#### [What you need to do]
1. In the excerpt on computable real numbers, the set of computable numbers is not closed under which kind of operation?
2. Update a passage of the excerpt on computable real numbers, beginning at the words "So in that sense, Wildberger" and stopping after "I'm confused. Help!", with "Wildberger" replaced by "the critic".

A real number is computable if and only if there is a computable
Dedekind cut D converging to it.
So in that sense, Wildberger is correct, the computable reals are
complete, but:
... the set of computable numbers is not closed under basic
operations such as taking the supremum of a bounded sequence, ...
In that sense Wildberger is not correct. I'm confused. Help!

<http://en.wikipedia.org/wiki/Complete_space>
... a metric space M is said to be complete (or
Cauchy) if every Cauchy sequence of points in M has a limit that is
also in M.
Somehow I thought there was an equivalent definition in terms of
Dedekind cuts instead of Cauchy sequences, but I don't see it on
that WikiPedia page. Am I mistaken, or is that page missing it?

Thinking about the difference: Given a computable nested-interval
sequence (with each endpoint rational, and interval diameter
approaching zero), that defines or determines a computable Dedekind
cut (decision function on rationals), because for any rational not
exactly at the cut point we simply run the nested-interval process
long enough to exclude the rational one way or the other, which is
all we need for definining the computable Dedekind cut in the case
of non-rational cut point. So in all such cases the computable
nested-interval sequence directly defines the computable Dedekind
cut. For rational cut point, we simply use the natural algorithm
for testing whether a rational number is strictly less than the cut
rational or not, where not includes a surefire test for equality.
In that case the computable nested-interval sequence doesn't define
the rational number, but in theory it "determines" it, and in fact
is *is* computable (every rational is computable).

But given a computable Cauchy sequence, there might not be any
computable nested-interval sequence or computable Dedekind cut.
With just a Cauchy sequence, there's no way to know how long to run
it to be sure we know whether it'll converge above or below any
given rational number we're trying to test. Is that why computable
real numbers are computable Dedekind complete but not computable
Cauchy complete? So the truth of Wildberger's claim depends on
whether he's talking about Dedekind or Cauchy completeness?

Dataset excerpt

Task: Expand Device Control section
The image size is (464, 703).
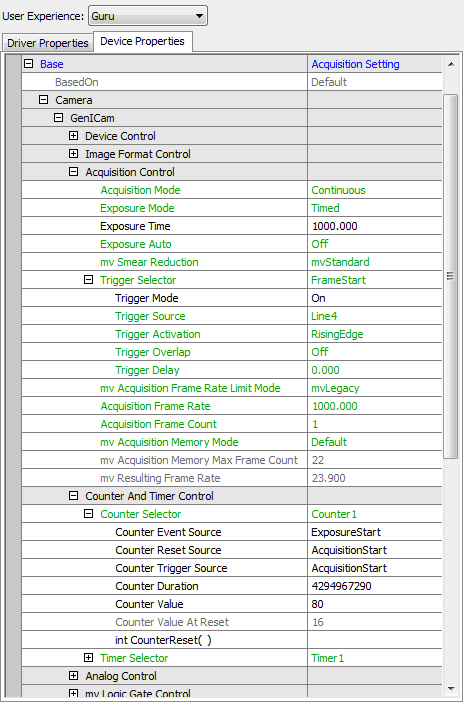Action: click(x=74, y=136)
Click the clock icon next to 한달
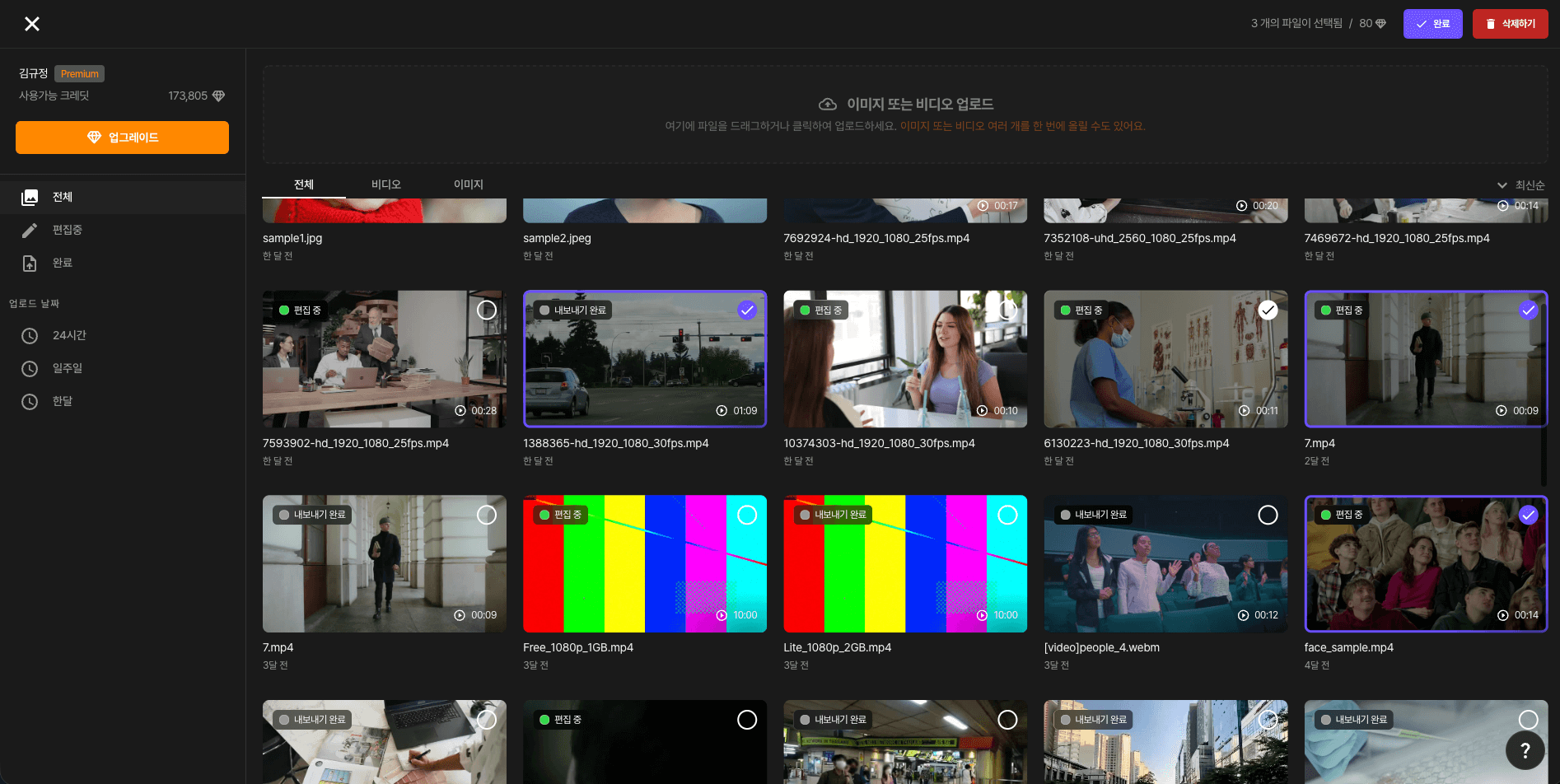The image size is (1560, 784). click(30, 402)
---
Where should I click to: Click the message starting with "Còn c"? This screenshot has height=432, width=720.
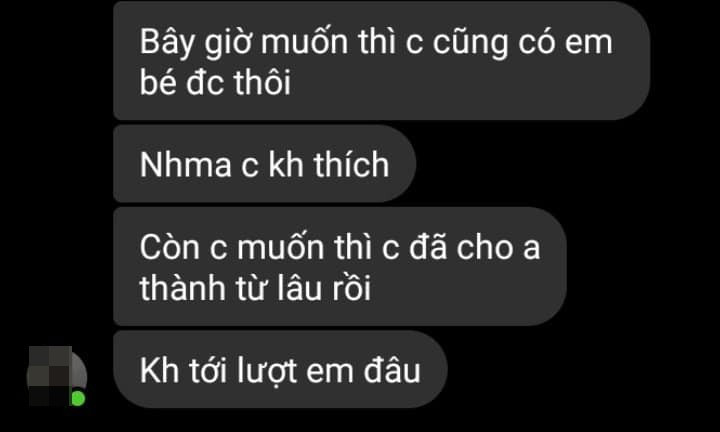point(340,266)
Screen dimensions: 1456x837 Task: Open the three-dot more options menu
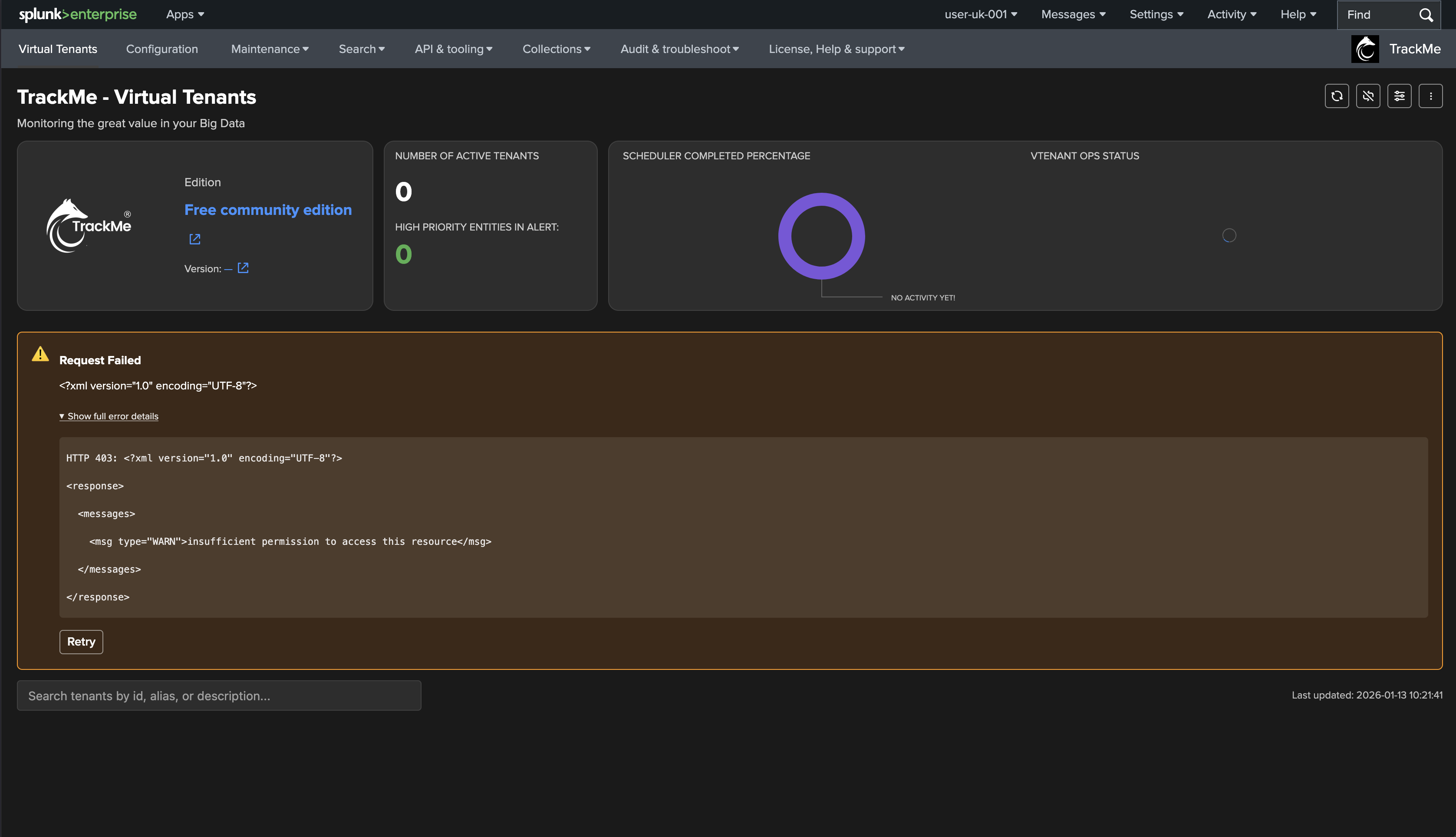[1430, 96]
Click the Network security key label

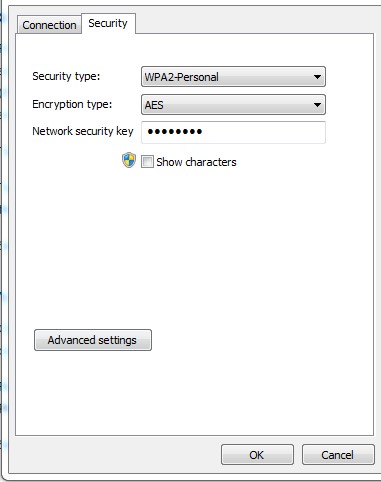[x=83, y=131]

#### [Solutions below]
1. Basic operations such as taking the supremum of a bounded sequence.

2.
So in that sense, the critic is correct, the computable reals are
complete, but:
... the set of computable numbers is not closed under basic
operations such as taking the supremum of a bounded sequence, ...
In that sense the critic is not correct. I'm confused. Help!